(Interface element records)

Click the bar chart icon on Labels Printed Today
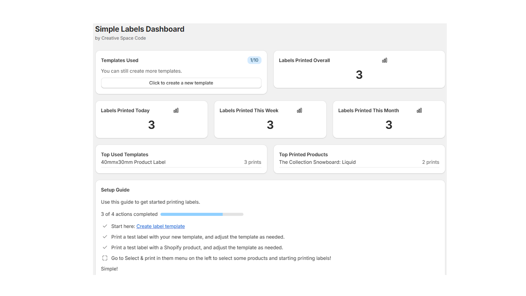Viewport: 526px width, 296px height. 176,111
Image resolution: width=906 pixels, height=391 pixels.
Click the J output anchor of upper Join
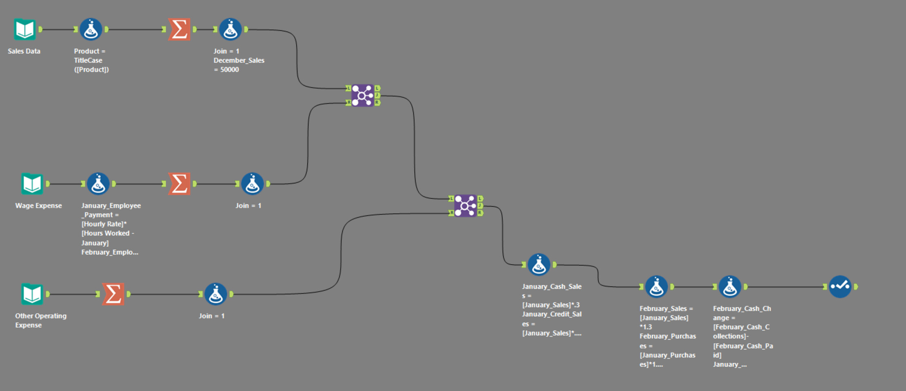click(378, 96)
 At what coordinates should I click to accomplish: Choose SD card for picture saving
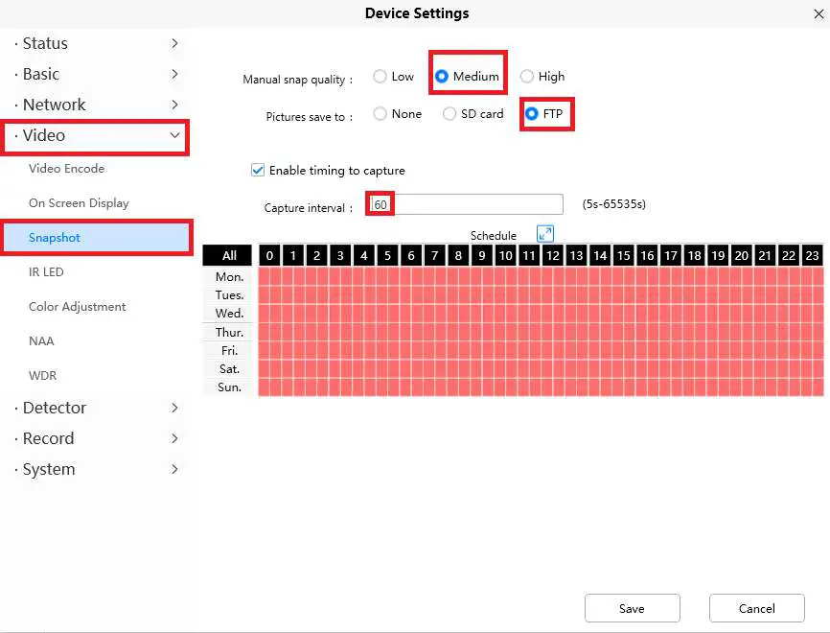[450, 114]
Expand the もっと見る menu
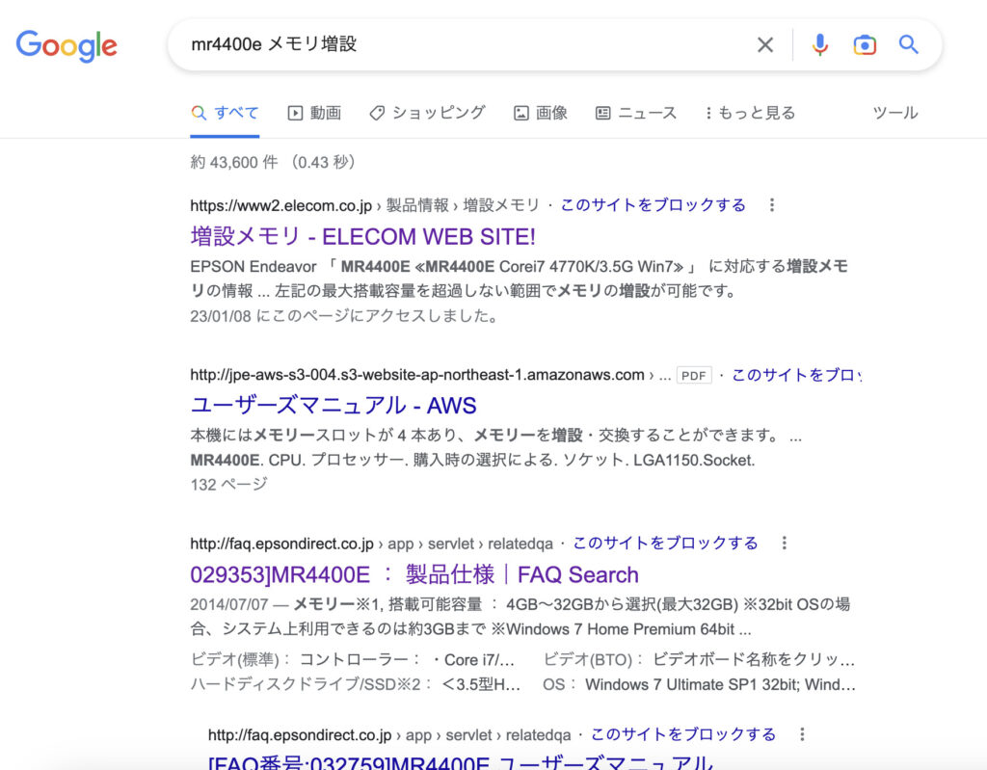Image resolution: width=987 pixels, height=770 pixels. pyautogui.click(x=750, y=113)
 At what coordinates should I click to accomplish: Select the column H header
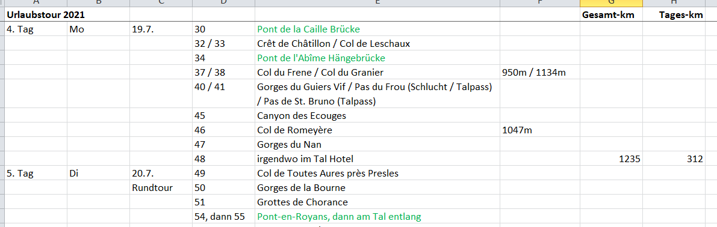click(x=674, y=3)
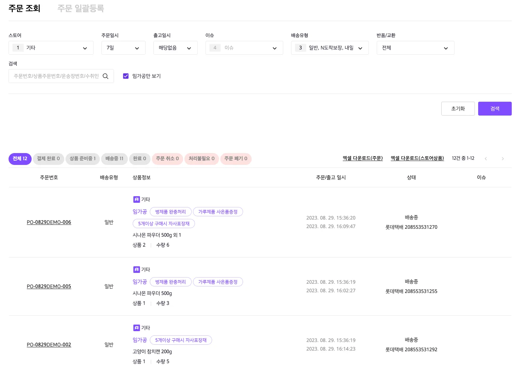Click the 초기화 reset button

click(458, 109)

● Aim of the exercise: Copy out every line of the records above word for word, omitting the pictures.

● Solution to this task:
Click the bar chart icon on Labels Printed Today
Viewport: 526px width, 296px height. 176,111
Image resolution: width=906 pixels, height=391 pixels.
Click the J output anchor of upper Join
click(378, 96)
 At what coordinates should I click to accomplish: Choose SD card for picture saving
[450, 114]
Expand the もっと見る menu
Image resolution: width=987 pixels, height=770 pixels. pyautogui.click(x=750, y=113)
 At what coordinates should I click to accomplish: Select the column H header
click(x=674, y=3)
Click the 초기화 reset button

click(458, 109)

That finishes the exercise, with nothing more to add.